The Baltimore Orioles have been a source of frustration for Manager Earl Weaver this year. But on his 55th birthday, his team came through in the manner he likes best -- with home runs.

On a night heavy with humidity, the bats of Mike Young, Fred Lynn and Rick Dempsey carried the weight as the Orioles beat the Cleveland Indians, 8-4, in front of 15,814 at Memorial Stadium.

The Orioles have 24 home runs in their last 11 games. They lead the major leagues with 147 homers.

Young, 25, picked up tonight where he left off Tuesday, when he had helped beat the Indians with two home runs.
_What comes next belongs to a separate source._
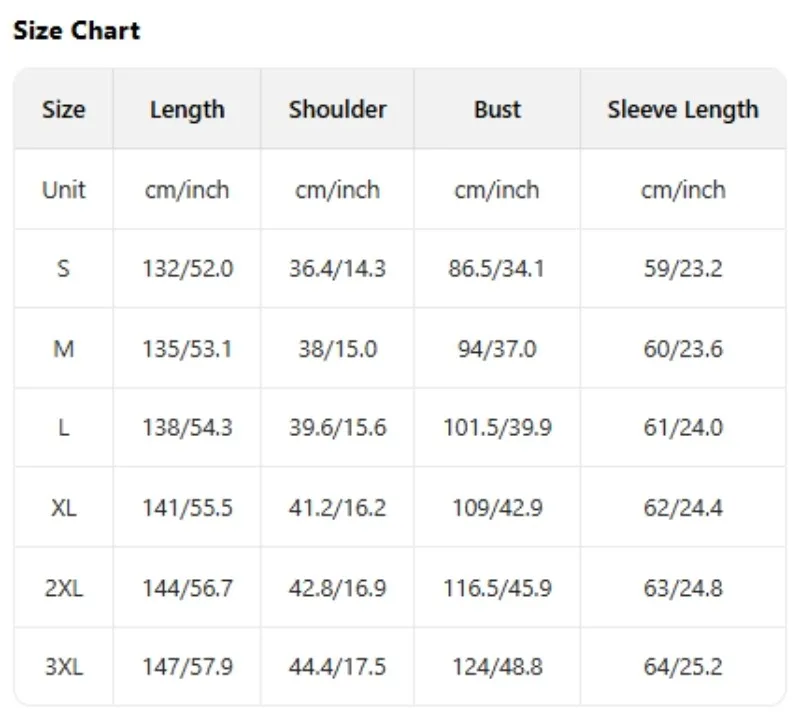Select length value 147/57.9
This screenshot has height=716, width=800.
187,667
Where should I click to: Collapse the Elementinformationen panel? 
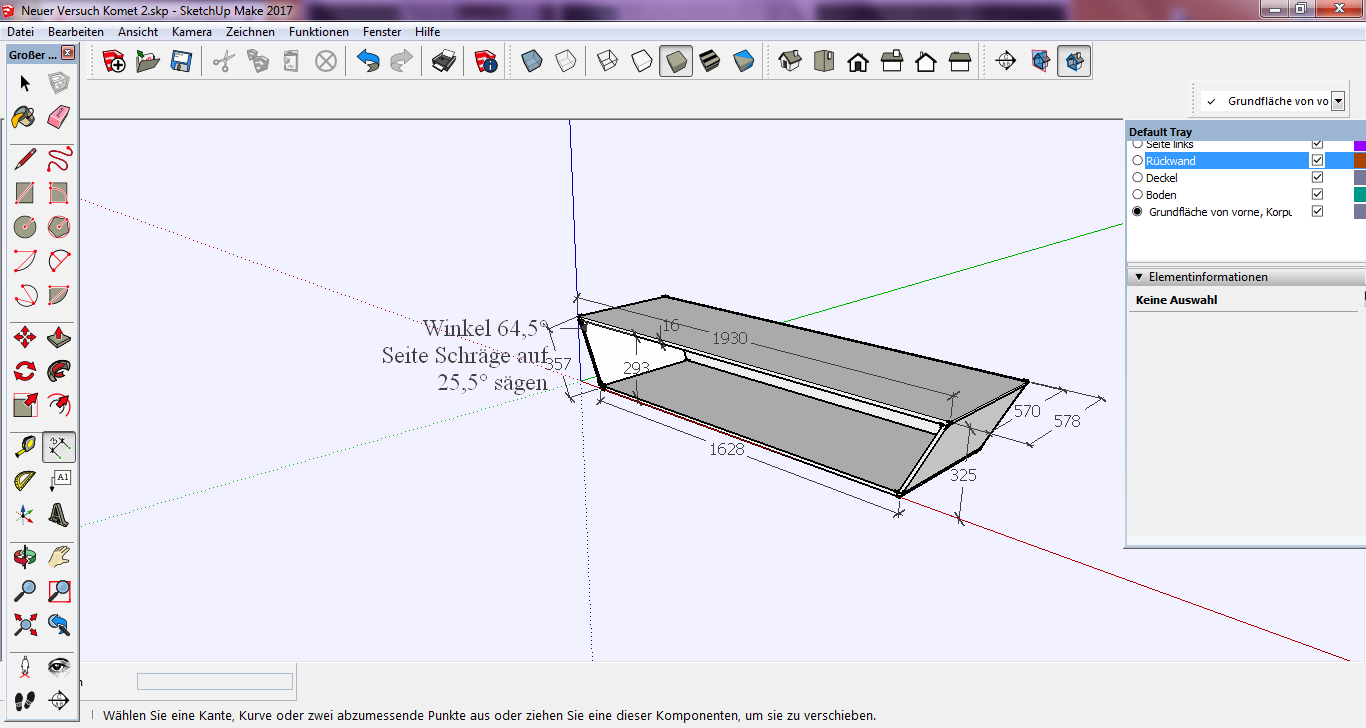coord(1138,277)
Last night's homer was his seventh in 10 games. It raised his total for the year to 18. He has hit 12 homers and driven in 28 runs in his last 28 games.

Some people are starting to compare him to a young Eddie Murray. Dempsey is one.

"(Hitting Coach) Terry Crowley has done a fantastic job with Mike Young," said Dempsey, who homered in the seventh. "His help has turned that kid around. He was the easiest out in the league the first month of the season. He's on a streak even more awesome than the kind Eddie Murray has, if that's possible."

Weaver said the key to Young's success has been his ability to lay off bad pitches.

"Now, he's taking the low breaking ball," Weaver said. "He's eyeballing it, following it past. That's what you call a hot streak. When Rip (Cal Ripken) and Murray and Fred, too, are going good, they don't make a move until they get their pitch. That's what Young is doing now."

It's become cliche for a hitter to say he isn't trying for the homer when they're coming by the bushel, and Young is staying with the textbook line.

"I feel good," he said with a composed smile. "I go up and I know I'm going to hit the ball hard. It's been like that for the past month and a half. I'm just thinking about hitting the ball hard. I just try to have it in my mind to go up and hit the ball hard. The results speak for themselves."

This was the first series that the Orioles had won at home since Weaver's initial series after his return as manager, June 13-16, when they swept Milwaukee. It also was the first time the Orioles had won two in a row at home since July 11-12.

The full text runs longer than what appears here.